Data supplied —
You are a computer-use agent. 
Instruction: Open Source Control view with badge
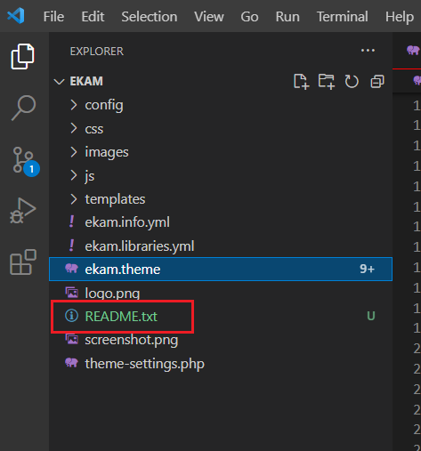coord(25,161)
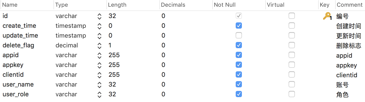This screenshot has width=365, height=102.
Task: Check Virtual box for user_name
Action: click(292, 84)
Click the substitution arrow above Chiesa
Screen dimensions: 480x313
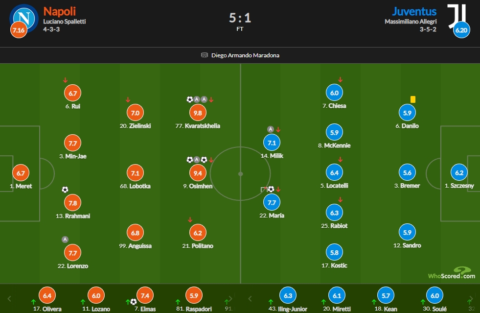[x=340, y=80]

Your objective — The copy should begin at the line containing "Click the substitution arrow above Chiesa" and end at the last line of the data above; please restate those lines word for word without the pictures.

Task response —
Click the substitution arrow above Chiesa
Screen dimensions: 480x313
[x=340, y=80]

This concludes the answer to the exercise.